• [ENUNCIADO DEL PROBLEMA]: Reescribe los ítems desde el principio hasta la línea que contiene "(x=308, y=467)", incluida esa línea, sustituyendo "Tap" por "Press" y dejando todo lo demás sin cambios.

== ÍTEMS PROPORCIONADOS

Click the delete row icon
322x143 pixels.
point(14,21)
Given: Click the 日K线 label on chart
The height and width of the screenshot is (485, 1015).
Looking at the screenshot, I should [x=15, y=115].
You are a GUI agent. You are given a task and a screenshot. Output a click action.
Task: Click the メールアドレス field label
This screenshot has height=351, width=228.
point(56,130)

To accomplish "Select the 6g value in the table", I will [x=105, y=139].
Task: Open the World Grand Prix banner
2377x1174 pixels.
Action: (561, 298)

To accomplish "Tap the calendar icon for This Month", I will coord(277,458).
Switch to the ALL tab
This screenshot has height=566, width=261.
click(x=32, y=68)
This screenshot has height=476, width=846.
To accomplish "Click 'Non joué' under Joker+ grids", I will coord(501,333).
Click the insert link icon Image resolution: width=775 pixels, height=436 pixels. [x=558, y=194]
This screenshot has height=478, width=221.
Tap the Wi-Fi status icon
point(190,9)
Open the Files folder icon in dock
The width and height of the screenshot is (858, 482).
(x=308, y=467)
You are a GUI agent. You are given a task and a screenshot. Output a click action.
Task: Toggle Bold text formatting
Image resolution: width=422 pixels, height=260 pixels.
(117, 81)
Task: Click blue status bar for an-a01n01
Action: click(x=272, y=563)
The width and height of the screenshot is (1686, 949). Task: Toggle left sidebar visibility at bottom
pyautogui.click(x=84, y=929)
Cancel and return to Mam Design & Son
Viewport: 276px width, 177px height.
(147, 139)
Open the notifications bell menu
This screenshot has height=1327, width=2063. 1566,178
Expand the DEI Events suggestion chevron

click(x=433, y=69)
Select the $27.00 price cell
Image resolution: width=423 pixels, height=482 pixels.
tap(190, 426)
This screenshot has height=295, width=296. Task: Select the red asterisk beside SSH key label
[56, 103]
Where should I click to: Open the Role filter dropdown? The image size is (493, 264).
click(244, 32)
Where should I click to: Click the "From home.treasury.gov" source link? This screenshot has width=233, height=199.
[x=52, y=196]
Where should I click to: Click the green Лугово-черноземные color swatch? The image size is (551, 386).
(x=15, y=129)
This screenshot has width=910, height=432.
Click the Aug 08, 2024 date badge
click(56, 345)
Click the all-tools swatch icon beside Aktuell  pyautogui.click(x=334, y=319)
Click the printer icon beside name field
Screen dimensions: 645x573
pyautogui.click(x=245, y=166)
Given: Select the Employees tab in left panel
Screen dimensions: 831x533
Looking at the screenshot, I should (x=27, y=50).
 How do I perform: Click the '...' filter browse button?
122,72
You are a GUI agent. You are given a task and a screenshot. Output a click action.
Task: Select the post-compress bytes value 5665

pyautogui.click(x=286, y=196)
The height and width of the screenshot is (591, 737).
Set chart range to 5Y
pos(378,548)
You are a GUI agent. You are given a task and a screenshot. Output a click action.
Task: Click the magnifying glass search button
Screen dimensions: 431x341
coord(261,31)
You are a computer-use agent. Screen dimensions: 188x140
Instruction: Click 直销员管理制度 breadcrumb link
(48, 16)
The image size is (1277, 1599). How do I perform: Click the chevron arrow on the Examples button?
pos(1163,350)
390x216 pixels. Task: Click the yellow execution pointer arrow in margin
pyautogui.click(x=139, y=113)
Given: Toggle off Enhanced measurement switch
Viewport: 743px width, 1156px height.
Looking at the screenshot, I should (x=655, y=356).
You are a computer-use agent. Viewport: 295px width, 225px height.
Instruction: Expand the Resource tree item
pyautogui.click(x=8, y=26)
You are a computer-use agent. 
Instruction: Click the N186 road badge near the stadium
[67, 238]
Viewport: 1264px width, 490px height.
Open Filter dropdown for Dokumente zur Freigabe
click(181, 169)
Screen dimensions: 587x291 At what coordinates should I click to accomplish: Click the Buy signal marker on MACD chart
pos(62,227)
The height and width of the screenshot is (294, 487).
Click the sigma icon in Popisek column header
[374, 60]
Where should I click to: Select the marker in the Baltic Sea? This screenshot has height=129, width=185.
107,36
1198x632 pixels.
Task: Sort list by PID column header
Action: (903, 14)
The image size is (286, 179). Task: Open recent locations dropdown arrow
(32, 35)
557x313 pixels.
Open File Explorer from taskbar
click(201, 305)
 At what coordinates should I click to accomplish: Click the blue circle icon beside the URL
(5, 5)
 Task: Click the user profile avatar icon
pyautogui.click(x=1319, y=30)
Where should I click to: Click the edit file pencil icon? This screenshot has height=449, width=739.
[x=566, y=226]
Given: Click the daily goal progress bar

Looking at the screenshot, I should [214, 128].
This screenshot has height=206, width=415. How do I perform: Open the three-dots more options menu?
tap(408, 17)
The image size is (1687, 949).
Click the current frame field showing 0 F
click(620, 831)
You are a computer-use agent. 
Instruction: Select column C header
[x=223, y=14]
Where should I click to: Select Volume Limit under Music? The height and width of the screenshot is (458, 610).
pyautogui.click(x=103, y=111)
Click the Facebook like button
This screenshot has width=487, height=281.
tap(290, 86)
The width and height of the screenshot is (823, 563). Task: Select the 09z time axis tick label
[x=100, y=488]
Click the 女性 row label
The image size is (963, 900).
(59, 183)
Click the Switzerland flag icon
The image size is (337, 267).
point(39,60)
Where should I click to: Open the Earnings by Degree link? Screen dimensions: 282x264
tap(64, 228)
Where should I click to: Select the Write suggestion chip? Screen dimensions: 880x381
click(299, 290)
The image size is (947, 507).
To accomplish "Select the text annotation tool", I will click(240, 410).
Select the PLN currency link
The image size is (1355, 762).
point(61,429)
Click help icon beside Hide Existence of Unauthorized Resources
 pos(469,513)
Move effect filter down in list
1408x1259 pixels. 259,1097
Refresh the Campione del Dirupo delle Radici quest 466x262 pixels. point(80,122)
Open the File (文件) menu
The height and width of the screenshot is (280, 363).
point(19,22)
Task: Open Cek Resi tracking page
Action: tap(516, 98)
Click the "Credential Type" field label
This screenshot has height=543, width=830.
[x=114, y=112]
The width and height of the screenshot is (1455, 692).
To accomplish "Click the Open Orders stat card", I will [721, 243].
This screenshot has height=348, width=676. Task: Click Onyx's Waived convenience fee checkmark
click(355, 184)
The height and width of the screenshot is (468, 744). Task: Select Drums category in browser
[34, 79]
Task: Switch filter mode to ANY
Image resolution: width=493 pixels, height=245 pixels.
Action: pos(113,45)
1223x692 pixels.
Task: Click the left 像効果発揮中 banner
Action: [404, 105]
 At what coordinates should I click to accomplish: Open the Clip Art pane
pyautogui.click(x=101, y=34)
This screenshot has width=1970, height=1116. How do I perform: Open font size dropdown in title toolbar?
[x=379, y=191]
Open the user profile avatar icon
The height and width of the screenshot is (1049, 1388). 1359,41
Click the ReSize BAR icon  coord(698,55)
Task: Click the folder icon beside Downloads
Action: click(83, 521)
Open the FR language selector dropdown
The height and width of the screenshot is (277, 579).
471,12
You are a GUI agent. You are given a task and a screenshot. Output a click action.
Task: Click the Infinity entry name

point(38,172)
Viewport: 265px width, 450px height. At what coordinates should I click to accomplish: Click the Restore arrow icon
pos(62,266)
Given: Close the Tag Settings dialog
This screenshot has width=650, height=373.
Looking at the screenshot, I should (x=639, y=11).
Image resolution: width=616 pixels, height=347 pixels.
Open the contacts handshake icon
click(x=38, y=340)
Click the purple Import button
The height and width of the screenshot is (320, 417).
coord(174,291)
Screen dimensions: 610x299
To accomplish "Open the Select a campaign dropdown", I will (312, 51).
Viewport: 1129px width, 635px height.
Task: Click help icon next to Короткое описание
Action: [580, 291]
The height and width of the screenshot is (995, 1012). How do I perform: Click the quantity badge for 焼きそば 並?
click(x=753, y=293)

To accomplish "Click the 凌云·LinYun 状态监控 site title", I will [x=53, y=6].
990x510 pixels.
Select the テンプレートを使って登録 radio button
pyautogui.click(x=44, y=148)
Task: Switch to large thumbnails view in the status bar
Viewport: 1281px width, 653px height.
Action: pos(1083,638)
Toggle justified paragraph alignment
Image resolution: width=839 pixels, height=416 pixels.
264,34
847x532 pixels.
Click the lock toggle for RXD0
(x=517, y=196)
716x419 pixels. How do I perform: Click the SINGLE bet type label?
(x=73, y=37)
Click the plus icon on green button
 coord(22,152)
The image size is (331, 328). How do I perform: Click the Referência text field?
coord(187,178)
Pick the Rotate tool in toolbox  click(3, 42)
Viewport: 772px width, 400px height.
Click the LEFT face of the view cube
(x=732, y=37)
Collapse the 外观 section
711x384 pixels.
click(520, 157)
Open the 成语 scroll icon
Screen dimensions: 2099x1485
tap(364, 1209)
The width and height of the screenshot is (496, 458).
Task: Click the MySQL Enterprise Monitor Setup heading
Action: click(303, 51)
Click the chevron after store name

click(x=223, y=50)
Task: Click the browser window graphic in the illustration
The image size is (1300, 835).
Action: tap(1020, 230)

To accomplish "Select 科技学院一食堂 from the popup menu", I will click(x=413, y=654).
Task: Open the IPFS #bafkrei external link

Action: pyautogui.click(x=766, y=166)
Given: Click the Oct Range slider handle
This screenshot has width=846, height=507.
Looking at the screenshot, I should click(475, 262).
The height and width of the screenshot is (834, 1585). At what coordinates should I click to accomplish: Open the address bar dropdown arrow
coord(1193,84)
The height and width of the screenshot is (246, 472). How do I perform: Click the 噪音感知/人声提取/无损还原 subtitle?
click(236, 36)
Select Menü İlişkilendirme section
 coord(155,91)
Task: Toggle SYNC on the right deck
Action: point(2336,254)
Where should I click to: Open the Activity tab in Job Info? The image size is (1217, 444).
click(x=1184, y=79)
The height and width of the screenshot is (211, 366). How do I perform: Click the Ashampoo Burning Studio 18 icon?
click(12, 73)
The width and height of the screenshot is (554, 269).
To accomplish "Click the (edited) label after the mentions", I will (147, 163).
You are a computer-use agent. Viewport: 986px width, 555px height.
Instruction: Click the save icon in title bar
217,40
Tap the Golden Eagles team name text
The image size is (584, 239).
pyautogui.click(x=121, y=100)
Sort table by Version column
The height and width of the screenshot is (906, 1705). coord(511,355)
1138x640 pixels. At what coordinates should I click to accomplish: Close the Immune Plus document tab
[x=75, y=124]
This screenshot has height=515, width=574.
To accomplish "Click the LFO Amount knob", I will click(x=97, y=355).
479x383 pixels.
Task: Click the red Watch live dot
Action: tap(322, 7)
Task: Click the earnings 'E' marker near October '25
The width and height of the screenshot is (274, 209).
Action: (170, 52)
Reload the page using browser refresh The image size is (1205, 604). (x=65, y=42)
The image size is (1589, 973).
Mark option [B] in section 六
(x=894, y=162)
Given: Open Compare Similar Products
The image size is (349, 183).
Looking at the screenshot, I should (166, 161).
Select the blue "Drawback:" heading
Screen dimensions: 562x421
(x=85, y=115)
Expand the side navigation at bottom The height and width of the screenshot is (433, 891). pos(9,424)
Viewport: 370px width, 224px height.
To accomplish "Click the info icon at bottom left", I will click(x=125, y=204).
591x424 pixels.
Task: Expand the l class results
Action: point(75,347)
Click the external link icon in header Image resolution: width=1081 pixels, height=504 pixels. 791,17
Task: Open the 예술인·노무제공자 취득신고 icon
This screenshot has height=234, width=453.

====

• [RESULTADO]:
Click the delete row icon
322x143 pixels.
point(14,21)
Given: Click the 日K线 label on chart
The height and width of the screenshot is (485, 1015).
Looking at the screenshot, I should [x=15, y=115].
You are a GUI agent. You are given a task and a screenshot. Output a click action.
Task: Click the メールアドレス field label
This screenshot has height=351, width=228.
point(56,130)

To accomplish "Select the 6g value in the table", I will [x=105, y=139].
Task: Open the World Grand Prix banner
2377x1174 pixels.
Action: (561, 298)

To accomplish "Press the calendar icon for This Month", I will coord(277,458).
Switch to the ALL tab
This screenshot has height=566, width=261.
click(x=32, y=68)
This screenshot has height=476, width=846.
To accomplish "Click 'Non joué' under Joker+ grids", I will coord(501,333).
Click the insert link icon Image resolution: width=775 pixels, height=436 pixels. [x=558, y=194]
This screenshot has height=478, width=221.
Press the Wi-Fi status icon
point(190,9)
Open the Files folder icon in dock
The width and height of the screenshot is (858, 482).
(x=308, y=467)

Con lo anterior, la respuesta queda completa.